▶ What the task asks
Below are some records; reproduce them exactly.

▶ Records shown
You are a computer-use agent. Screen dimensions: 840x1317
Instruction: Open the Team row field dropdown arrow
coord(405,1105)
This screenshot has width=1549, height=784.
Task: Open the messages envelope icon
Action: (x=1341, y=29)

▶ Solution to this task
You are a computer-use agent. Screen dimensions: 840x1317
Instruction: Open the Team row field dropdown arrow
coord(405,1105)
This screenshot has width=1549, height=784.
Task: Open the messages envelope icon
Action: (x=1341, y=29)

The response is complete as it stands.